Jean-de-Meung
La difficulté vient de plus haut : on n'est pas très sûr de savoir ce qui distingue un ouvrier et un esclave. La question m'a beaucoup tourmenté.
J'ai lu dans Aristote, quand il parle du salaire, que cela fait de l'ouvrier un esclave à temps partiel, propos auquel je n'ai accordé aucun sens pour moi, rien pigé à ce qu'il voulait dire. Ca m'avait turlupiné à l'époque, puis j'ai oublié.
Plus tard, je lis Hegel et je trouve ceci :
Je peux aliéner en faveur d’autrui des productions particulières de mes aptitudes physiques ou intellectuelles, de mes possibilités d’agir, ou encore les employer au profit d’autrui pour un temps limité, car cette limitation leur confère une relation extérieure à ma totalité et à mon universalité. Par l’aliénation de tout mon temps de travail et de la totalité de ma production, je rendrais autrui propriétaire de tout ce qu’il y a de substantiel en eux, de mon activité et effectivité universelles, donc de ma personnalité »
Principes de la Philosophie du droit, paragraphe 67.
Je comprends un peu mieux : la limitation confère une relation extérieure à ma totalité. Il en résulte qu'en aliénant (c'est-à-dire vendant, ou donnant d'une manière ou une autre) quelque chose, une partie de moi, je ne me suis pas vendu moi-même, et ceci en vertu du caractère limité, à la finitude de mon opération commerciale.
Il y a une note ici, qu'on trouve dans les éditions universitaires, avec les précisions apportées oralement par Hegel, et notées par les étudiants, mais n'étant pas dans l'édition "officielle". Bref, il rajoute oralement :
Cette distinction est celle qui existe entre un esclave antique et le domestique actuel ou un journalier. A Athènes l’esclave accomplissait une tâche moins dure et un travail plus intellectuel que, de nos jours, nos domestiques. Mais il n’en était pas moins esclave, parce que son activité, dans toute son étendue, était aliénée au maître.

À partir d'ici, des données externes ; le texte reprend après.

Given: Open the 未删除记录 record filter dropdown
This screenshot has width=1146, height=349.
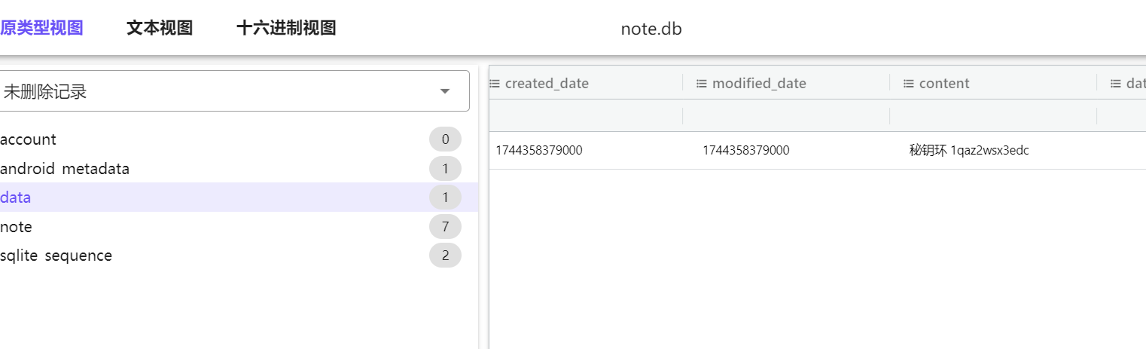Looking at the screenshot, I should [x=234, y=91].
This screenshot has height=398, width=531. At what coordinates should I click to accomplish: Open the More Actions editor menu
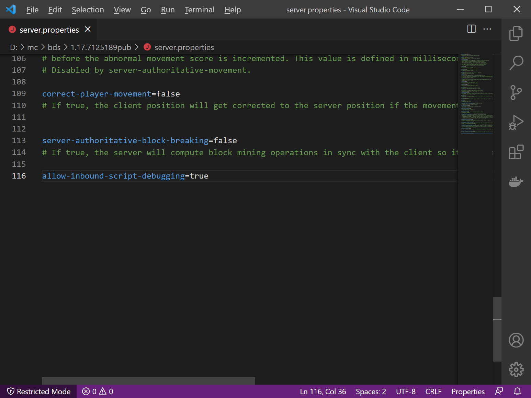pos(487,29)
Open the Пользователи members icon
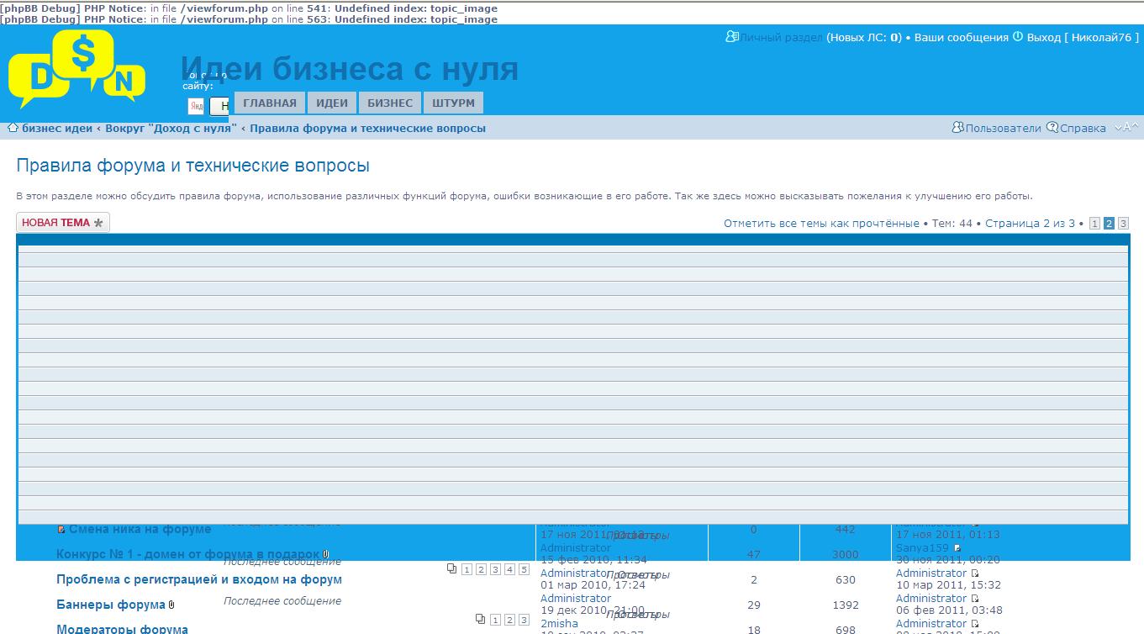1144x634 pixels. (x=958, y=127)
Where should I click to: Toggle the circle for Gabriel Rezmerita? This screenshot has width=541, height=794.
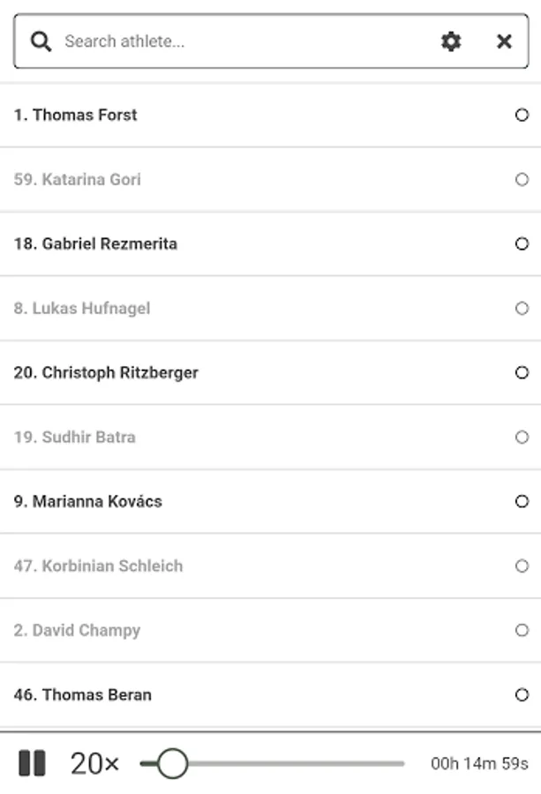pyautogui.click(x=522, y=243)

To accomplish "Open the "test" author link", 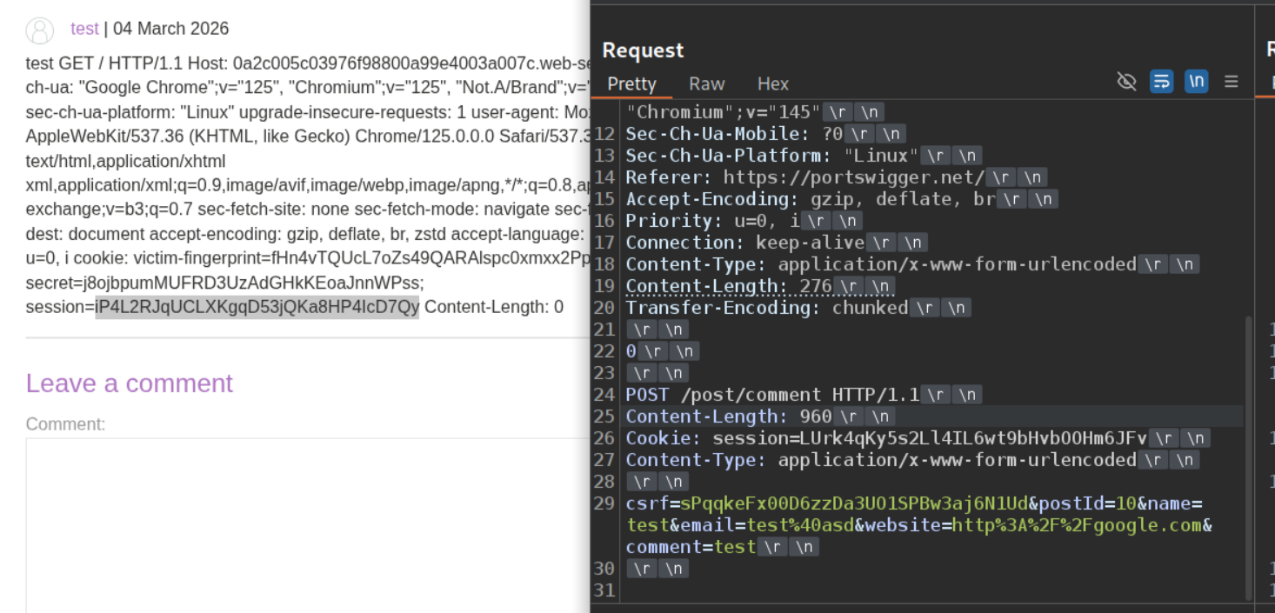I will pyautogui.click(x=84, y=29).
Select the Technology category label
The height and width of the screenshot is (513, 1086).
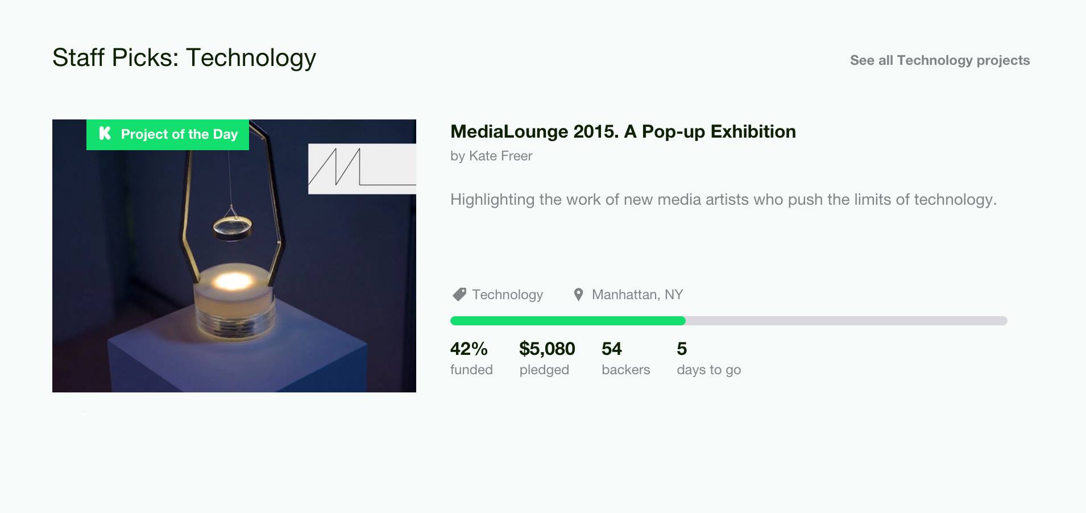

Donc, si on garde comme hypothèse que je comprends bien, ce qui caractérise l'esclave (et le distingue du travailleur libre) n'est pas la dureté du boulot. Ni le fait que ce soit "manuel" - chez les Grecs, il y avait des esclaves très lettrés et "esclave" n'a jamais voulu dire "con"'. Tout cela est dispersant, ce qui fait l'esclave, c'est l'absence de distinction entre ce qu'il vend de lui-même et ce qu'il est lui-même.
On peut après lire Marx, qui décalque un peu Hegel, faut dire.
__Pour que le possesseur d'argent trouve sur le marché la force de travail à titre de marchandise, il faut cependant que diverses conditions soient préalablement remplies. L'échange des marchandises, par lui même, n'entraine pas d'autres rapports de dépendance que ceux qui découlent de sa nature. Dans ces données, la force de travail ne peut se présenter sur le marché comme marchandise, que si elle est offerte ou vendue par son propre possesseur. Celui-ci doit par conséquent pouvoir en disposer, c'est à dire être libre propriétaire de sa puissance de travail, de sa propre personne [2]. Le possesseur d'argent et lui se rencontrent sur le marché et entrent en rapport l'un avec l'autre comme échangistes au même titre. Ils ne diffèrent qu'en ceci : l'un achète et l'autre vend, et par cela même, tous deux sont des personnes juridiquement égales.
Pour que ce rapport persiste, il faut que le propriétaire de la force de travail ne la vende jamais que pour un temps déterminé, car s'il la vend en bloc, une fois pour toutes, il se vend lui même, et de libre qu'il était se fait esclave, de marchand, marchandise. S'il veut maintenir sa personnalité, il ne doit mettre sa force de travail que temporairement à la disposition de l'acheteur, de telle sorte qu'en l'aliénant il ne renonce pas pour cela à sa propriété sur elle
(Le Capital, livre I ch. 6)_
Le "rapport" qui est évoqué, est celui qui relie celui qui vend à celui qui achète. Ce qui est souligné, c'est que celui qui vend tout se vend lui-même, et que la différence entre le travailleur libre et l'esclave est liée, et de façon inséparable, à une mesure quantitative, et objective, et qui est le temps de travail. Le travailleur libre ne se vend pas "en bloc", mais qu'en partie, si bien qu'il y a une différence entre ce qu'il vend de soi et soi, une "relation extérieure", comme dit Hegel, il n'a vendu qu'une partie de lui-même, pas soi tout entier.
La question du temps de travail est cruciale. Je sais que je suis un peu lourd avec ça, mais c'est pourquoi je dis aussi que la question des retraites - donc du temps de travail, ici encore - est essentielle.
Par rapport à ce problème, je vois au moins 50 questions agitées dans les media et qui sont parfaitement inutiles, inessentielles, dilatoires.